Supercharged 240 update.

Toyboytoh

Active member
Ya, so I had blow by. Took the thing to car shows. Destroyed two distributor gears oddly enough. Ran Into some coin recently and I'm getting the little pup rebuilt.
Buuuut I bought a turbo...
So ya, here goes nothing. The motors getting rebuilt top to bottom and I'm adding a turbo to the supercharged setup.
I believe i will be the only person ever to have a supercharged, turbocharged, nitrous 240 inline six In the world? I looked it up as much as possible and could find anyone that's done it.

I'm not porting or going insane on the rebuild. Just a nice rebuild with new pistons, new cam, springs, valves and whatever else it needs. And um. Ya. What do you guys think?!
It'll be a small shot of nitrous and minimal boost from the turbo. But none the less a tri charged inline.
Just wanted to post an update.

Keep on keeping on guys.
 
Toyboytoh":39vrq96r said:
I'm not porting or going insane on the rebuild. Just a nice rebuild with new pistons, new cam, springs, valves and whatever else it needs. And um. Ya. What do you guys think?!
It'll be a small shot of nitrous and minimal boost from the turbo. But none the less a tri charged inline.

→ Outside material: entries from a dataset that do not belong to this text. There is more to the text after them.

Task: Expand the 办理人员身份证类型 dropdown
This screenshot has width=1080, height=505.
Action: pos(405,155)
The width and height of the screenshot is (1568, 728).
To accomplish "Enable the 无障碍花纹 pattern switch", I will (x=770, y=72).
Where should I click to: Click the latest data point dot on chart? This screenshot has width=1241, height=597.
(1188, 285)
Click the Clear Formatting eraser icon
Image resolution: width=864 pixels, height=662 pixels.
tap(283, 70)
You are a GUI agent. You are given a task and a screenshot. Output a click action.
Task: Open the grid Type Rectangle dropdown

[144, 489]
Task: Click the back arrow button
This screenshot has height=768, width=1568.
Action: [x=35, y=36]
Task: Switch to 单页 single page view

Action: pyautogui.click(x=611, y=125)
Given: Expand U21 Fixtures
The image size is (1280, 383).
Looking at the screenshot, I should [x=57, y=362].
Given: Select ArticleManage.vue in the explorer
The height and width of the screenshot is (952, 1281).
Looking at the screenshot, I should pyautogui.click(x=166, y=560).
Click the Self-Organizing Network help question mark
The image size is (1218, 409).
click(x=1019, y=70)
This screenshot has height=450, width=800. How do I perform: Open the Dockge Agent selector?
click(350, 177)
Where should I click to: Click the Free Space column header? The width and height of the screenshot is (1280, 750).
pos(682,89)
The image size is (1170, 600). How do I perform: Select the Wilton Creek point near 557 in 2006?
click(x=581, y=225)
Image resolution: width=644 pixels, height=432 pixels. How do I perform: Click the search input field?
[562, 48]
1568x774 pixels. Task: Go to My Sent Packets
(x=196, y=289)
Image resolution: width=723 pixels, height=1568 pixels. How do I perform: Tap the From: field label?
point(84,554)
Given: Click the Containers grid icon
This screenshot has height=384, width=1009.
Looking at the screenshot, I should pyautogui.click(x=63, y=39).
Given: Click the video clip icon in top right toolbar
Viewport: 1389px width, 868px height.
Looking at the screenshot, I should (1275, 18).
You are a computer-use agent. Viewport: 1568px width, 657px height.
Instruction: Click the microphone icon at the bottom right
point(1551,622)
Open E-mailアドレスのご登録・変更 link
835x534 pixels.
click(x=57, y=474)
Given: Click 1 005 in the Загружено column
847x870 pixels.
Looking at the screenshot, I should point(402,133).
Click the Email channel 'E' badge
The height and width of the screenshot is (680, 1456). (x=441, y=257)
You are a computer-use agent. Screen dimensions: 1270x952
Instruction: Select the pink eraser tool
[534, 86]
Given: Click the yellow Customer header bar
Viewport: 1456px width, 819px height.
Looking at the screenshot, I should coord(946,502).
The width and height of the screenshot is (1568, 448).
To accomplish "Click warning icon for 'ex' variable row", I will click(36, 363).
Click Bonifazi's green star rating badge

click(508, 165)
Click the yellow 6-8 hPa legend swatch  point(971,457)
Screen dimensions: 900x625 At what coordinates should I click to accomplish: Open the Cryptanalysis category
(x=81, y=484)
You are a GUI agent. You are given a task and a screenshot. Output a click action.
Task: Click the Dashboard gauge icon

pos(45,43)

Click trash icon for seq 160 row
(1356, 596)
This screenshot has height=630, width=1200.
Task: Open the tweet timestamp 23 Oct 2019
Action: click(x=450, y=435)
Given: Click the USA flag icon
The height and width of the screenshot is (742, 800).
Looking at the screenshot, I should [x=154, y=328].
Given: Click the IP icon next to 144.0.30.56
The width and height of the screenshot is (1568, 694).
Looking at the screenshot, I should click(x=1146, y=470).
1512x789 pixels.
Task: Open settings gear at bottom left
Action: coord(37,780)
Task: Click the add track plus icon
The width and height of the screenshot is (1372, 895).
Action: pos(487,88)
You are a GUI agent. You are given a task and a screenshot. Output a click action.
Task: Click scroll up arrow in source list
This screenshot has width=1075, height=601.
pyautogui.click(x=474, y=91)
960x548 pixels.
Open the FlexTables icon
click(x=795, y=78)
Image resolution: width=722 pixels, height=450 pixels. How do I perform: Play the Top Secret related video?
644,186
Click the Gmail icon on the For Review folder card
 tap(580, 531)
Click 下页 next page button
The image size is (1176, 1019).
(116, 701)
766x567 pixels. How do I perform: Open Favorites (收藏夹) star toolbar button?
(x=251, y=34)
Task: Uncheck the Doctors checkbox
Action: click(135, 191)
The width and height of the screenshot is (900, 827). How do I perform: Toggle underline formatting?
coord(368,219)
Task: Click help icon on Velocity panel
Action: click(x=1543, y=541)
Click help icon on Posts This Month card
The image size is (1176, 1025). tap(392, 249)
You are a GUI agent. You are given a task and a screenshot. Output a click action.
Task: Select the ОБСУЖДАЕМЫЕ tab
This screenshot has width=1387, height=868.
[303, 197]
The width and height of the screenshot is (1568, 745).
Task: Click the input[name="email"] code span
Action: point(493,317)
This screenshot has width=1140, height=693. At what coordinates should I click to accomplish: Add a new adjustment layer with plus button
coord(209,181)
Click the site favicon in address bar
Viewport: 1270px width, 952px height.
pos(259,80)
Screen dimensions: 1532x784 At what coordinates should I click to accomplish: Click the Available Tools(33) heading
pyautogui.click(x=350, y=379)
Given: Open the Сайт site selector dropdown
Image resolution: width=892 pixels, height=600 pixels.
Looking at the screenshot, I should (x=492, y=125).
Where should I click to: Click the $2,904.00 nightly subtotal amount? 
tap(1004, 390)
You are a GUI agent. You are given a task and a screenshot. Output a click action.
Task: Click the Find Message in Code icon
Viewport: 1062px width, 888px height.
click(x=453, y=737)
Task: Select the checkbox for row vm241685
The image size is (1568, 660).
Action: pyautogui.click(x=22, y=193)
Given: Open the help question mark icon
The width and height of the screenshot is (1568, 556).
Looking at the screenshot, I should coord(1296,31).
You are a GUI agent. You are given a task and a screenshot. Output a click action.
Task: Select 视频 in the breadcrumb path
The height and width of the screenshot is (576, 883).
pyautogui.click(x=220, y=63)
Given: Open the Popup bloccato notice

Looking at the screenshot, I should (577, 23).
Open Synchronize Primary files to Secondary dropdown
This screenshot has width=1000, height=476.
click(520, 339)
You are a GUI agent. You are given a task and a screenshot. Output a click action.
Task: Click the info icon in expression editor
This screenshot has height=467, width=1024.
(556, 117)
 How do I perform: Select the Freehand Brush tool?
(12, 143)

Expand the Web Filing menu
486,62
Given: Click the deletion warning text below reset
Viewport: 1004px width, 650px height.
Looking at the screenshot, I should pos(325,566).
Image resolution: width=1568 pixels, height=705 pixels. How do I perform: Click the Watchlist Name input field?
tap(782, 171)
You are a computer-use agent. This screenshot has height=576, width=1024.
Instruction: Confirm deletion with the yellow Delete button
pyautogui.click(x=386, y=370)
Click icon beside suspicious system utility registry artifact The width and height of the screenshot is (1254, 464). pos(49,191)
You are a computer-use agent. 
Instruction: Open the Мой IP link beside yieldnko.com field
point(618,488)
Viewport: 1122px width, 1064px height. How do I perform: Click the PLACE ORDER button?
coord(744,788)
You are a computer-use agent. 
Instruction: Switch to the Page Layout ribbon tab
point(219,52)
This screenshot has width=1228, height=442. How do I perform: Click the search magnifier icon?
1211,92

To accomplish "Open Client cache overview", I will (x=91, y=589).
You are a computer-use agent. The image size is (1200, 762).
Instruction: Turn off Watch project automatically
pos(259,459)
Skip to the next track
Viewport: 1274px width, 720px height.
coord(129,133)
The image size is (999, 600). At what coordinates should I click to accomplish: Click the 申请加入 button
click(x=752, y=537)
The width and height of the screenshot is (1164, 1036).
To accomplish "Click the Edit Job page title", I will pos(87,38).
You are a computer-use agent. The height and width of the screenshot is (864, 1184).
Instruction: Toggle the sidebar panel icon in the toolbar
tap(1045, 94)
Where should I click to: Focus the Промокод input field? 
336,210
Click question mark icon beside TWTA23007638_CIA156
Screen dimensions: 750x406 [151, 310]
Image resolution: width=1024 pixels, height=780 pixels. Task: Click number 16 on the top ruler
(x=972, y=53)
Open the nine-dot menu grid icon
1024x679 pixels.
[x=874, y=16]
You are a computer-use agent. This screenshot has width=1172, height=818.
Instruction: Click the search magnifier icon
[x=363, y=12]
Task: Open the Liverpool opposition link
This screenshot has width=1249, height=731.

Forged Pistons, 12cc dish, CH = 1.6".
Cut block deck for zero piston to deck clearance.

Remove forging lines from rod beams and shot peen the rods.
Resize with ARP rod bolt.

ARP main studs and head studs.

Crower 19213 cam
 
On my twin turbo 300 build (close enough) I did ARP main studs head studs. Don't forget like I did though, the block needs to be line honed when you stud the mains. Also, have fun with the oil pickup tube. On the set I got, there were no special provisions on the top of the stud for the bracket. That's a whole new story though.

Don't forget to go wide on your ring gap! I set my ring gap to .032" .
I also went .003-.004" on my main bearing gap because of the turbo setup.

I contacted compcams and had them custom grind a turbo cam for me. If I remember correctly, 219/219, 114deg LSA.

I totally agree with pmuller on the forged pistons.

Get propane intake and exhaust valves. The ones I got are Stellite.

If you can, get your exhaust manifold ceramic coated. That will help.

This is an idea to throw out, someone please correct me if I'm thinking wrong. The newer EFI heads have a heart shaped combustion chamber that is supposed to "make more power" than older heads' combustion chambers. I read somewhere that you're better off with that over a 240 head.

When I had my 240 that was a stock rotating setup I regularly spun it up to 5000rpm. I hit 5300 once and I'm pretty sure the valves floated. Plenty of rpm to work with on a setup you're proposing.
 
AlphaZ":1n3mrd3x said:
The newer EFI heads have a heart shaped combustion chamber that is supposed to "make more power" than older heads' combustion chambers. I read somewhere that you're better off with that over a 240 head.

The EFI head is designed to promote swirl. The reason is to reduce ign timing requirements, which helps clean up emissions, improves fuel economy and adds low speed torque. Google 'E6SE heads' to see similar chambers used on the 5.0L.

At the low RPM levels the big six runs, the torque boost results in a HP boost. But any serious power build ditches the swirl heads. Forced induction eliminates the need for swirl or quench anyway.

I would run the 300 carb head, with the biggest valves I could squeeze in the chamber. And lower the compression as much as possible. My last turbo ended up 7.4:1.